I find ChatGPT particularly useful for exploring unfamiliar technologies. When I started working with a new library or framework, I will have a conversation with ChatGPT about its core concepts, best practices, and common pitfalls. It is like having a knowledgeable colleague who has used every technology and is always available for questions.

The key difference between my ChatGPT and Claude usage is depth. ChatGPT handles the breadth of quick questions throughout the day. Claude handles the depth of complex analysis tasks.

Cursor: The AI-Native Editor

Cursor has become my primary editor for certain types of work, particularly when I am working on unfamiliar codebases or doing large-scale refactoring. Its ability to index an entire codebase and reason about cross-file relationships is genuinely useful.

The chat feature in Cursor lets me ask questions about the codebase in natural language: "Where is the authentication middleware defined?" or "What components use the UserContext?" These questions would typically require grep commands and file browsing, but Cursor answers them instantly with relevant code references.

For refactoring tasks, Cursor's multi-file edit capabilities save significant time. I can describe a refactoring in natural language ("rename the UserService to AccountService and update all imports"), and Cursor generates the changes across all affected files. I review and apply them, which is much faster than doing it manually.

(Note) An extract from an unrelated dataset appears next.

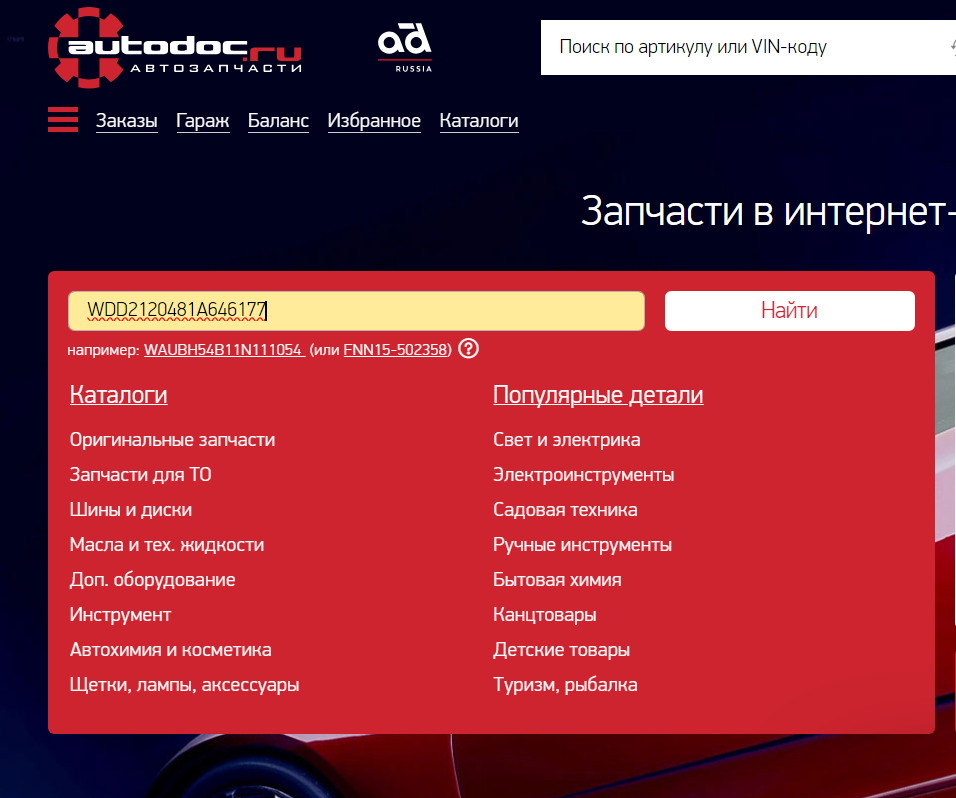Open the "Каталоги" navigation item

[x=478, y=120]
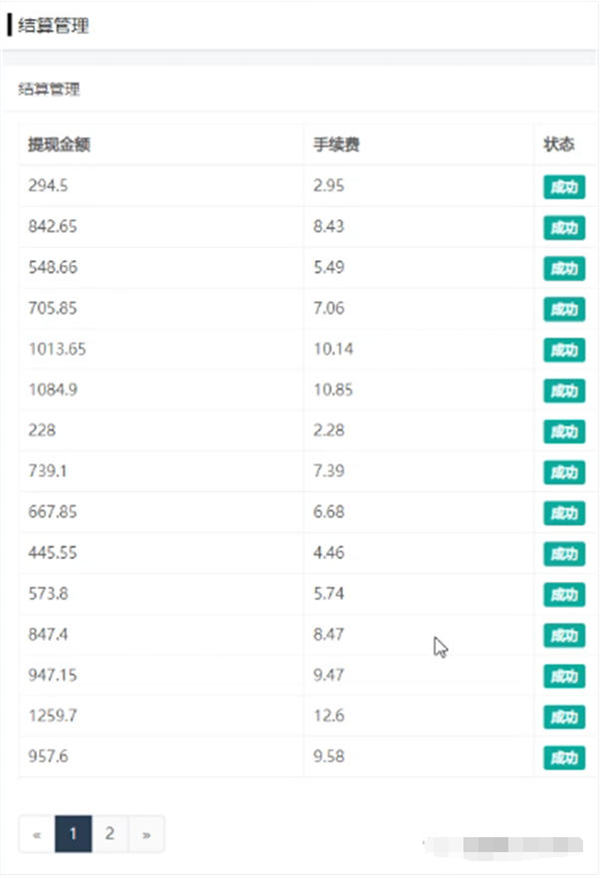The height and width of the screenshot is (879, 600).
Task: Click the 成功 badge for 1259.7
Action: pyautogui.click(x=564, y=717)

Antigravity and Gemini: Specialized Use Cases

Antigravity has found its niche in my workflow for specific prototyping tasks and quick experiments. When I need to explore an idea quickly without setting up a full project, Antigravity lets me iterate rapidly.

Gemini fills in with its own strengths, particularly for tasks that benefit from Google's ecosystem integration and its approach to multimodal understanding. I use it for analyzing screenshots of UI designs, generating descriptions of visual content, and tasks where the context includes non-textual elements.

The Workflow in Practice

A typical day looks like this. I start by reviewing my tasks and using Claude to break down complex ones into implementation steps. As I write code, Copilot handles the routine completions. When I hit a design decision, I consult Claude for analysis. Quick syntax questions go to ChatGPT. When I am working across many files, I switch to Cursor.

For debugging, I follow a specific escalation path. I start by reading the error message and checking the obvious causes. If that does not work, I ask Copilot for suggestions (it can sometimes identify the issue from context). If the bug is more complex, I bring it to Claude with full context. This escalation path resolves most issues within minutes.

What Has Changed

AI tools have not replaced my skills -- they have amplified them. I estimate that I am roughly 30 to 40 percent more productive than I was before adopting these tools. But the productivity gain is not uniformly distributed. Boilerplate and routine tasks saw the biggest improvement. Complex architecture and design work saw modest gains. And some tasks, like understanding a new business domain or navigating organizational dynamics, are not affected by AI at all.

The biggest change is not speed but scope. I can confidently take on projects in languages and frameworks I have limited experience with because AI tools can bridge the knowledge gaps. This has made me a more versatile engineer and has broadened the types of projects I can tackle as a freelancer.

Risks and Guardrails

I have also learned that AI tools can create problems if used carelessly. The biggest risk is accepting generated code without understanding it. I have a strict personal rule: if I cannot explain what a piece of generated code does and why, I do not use it. This rule has saved me from subtle bugs more times than I can count.

Another risk is over-reliance. AI tools can become a crutch that prevents you from developing deep expertise. I counterbalance this by regularly writing code without AI assistance, particularly when learning new concepts.

AI-assisted development is not the future -- it is the present. The developers who thrive will be the ones who learn to collaborate with these tools effectively, while maintaining the judgment and critical thinking that no AI can replace.